“I was glad to do this because there’s this notion that all women in horror movies were victims, says Dello Stritto. “There’s no shortage, but there are also some strong characters, including some strong monsters.”
Spanning from the 1930s through the 1960s, Dello Stritto has chosen four films, some well-known and some more obscure. The first is Merian C. Cooper’s 1935 adaptation of the H. Rider Haggard adventure novel She. The film follows Randolph Scott as Leo Vincey, heir to a large estate who goes on a quest to seek the Fountain of Youth supposedly discovered by his ancestor. In the course of film he is set upon by cannibals ruled by She Who Must Be Obeyed, played by Helen Gahagan.
“There’s an argument whether or not She is a horror film, but it probably would’ve been forgotten if it weren’t for the horror cults,” says Dello Stritto.
Cooper, most famous for King Kong, felt that the jungle movie had been done to death by the time She was made, and he relocated the setting to Northern Russia. He found a true gift in Gahagan as She Who Must Be Obeyed, particularly at a time when women were almost never allowed such menacing and commanding roles. Gahagan’s performance would end up being a major influence on Walt Disney’s Evil Queen in Snow White and the Seven Dwarves. She was Gahagan’s only film role before she left Hollywood to become the first Democratic woman ever elected to Congress, but it’s a performance that belongs with the greats of the classic RKO productions.

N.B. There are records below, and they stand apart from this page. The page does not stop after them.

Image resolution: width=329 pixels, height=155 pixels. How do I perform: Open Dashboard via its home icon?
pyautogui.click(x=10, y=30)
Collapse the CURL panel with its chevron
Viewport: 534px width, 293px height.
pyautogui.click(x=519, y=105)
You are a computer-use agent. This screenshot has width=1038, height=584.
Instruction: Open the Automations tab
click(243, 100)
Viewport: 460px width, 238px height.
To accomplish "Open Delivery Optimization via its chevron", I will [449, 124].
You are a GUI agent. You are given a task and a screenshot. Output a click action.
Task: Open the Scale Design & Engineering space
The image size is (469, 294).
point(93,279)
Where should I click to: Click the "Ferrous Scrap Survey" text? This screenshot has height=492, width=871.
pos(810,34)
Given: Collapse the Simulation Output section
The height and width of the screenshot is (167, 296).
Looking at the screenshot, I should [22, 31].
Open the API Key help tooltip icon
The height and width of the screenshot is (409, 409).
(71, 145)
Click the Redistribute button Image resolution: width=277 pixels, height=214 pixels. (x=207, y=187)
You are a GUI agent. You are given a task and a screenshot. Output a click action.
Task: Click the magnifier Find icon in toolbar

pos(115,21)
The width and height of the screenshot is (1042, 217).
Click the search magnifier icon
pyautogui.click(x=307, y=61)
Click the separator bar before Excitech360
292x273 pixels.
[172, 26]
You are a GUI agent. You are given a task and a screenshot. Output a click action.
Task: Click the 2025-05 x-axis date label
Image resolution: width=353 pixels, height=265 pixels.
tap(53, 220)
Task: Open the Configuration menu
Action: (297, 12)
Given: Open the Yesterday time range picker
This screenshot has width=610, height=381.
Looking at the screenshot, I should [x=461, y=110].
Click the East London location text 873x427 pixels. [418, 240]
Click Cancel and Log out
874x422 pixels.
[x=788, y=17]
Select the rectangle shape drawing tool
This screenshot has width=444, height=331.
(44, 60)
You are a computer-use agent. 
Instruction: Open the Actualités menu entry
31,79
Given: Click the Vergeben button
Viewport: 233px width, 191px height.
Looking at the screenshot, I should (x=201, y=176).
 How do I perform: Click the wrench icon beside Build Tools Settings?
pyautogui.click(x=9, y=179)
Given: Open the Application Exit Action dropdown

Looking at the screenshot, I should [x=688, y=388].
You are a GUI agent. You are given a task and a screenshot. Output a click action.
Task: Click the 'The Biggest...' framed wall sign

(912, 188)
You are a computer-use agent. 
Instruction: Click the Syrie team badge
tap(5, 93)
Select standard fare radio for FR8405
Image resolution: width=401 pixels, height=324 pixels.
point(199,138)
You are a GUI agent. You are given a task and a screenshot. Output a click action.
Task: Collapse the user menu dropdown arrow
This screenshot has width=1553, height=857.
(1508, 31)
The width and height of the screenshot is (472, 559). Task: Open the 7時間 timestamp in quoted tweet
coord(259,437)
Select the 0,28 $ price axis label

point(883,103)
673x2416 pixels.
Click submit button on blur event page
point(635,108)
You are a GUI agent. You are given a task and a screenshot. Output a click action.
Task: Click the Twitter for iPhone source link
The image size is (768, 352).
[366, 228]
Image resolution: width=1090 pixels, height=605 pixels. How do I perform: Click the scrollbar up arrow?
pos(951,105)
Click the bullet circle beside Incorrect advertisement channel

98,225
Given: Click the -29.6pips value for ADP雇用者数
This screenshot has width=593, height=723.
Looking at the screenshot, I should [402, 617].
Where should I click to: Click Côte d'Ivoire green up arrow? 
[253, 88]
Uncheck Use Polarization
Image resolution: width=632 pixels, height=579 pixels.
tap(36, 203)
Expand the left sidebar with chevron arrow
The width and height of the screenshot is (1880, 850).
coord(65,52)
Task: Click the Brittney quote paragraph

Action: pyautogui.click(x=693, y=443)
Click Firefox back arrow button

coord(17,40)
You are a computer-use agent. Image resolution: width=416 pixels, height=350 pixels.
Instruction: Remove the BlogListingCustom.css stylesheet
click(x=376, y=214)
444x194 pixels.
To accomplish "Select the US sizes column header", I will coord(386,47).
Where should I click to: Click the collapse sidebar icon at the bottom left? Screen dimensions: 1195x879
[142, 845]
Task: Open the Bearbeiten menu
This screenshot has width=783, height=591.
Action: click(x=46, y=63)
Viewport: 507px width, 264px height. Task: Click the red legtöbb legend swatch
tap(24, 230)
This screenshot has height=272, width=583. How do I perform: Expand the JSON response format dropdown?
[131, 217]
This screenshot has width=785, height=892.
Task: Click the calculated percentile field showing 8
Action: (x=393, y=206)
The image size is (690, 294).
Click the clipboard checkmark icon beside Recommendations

Other offerings in the series are Val Lewton’s I Walked With a Zombie (1943) and Whatever Happened to Baby Jane? (1962). Dello Stritto is quick to warn audiences how times have changed when it comes to the portrayal of African-Americans when screening films like Zombie, though he posits that it is one of the better movies for the time in this regard. Affectionately referred to by fans as Jane Eyre of the Tropics, Francis Dee plays Betsy, a hired caretaker who becomes involved with a voodoo cult in the Caribbean. Both Zombie and Baby Jane are literate, character-driven films that have stood the test of time thanks to their amazing casts and stellar scripts.
“People forget that after Baby Jane Joan Crawford and Better Davis became regulars in horror films,” says Dello Stritto. “You can see why. Joan Crawford scared the hell out of me. It launched this entire genre of older women as monsters.”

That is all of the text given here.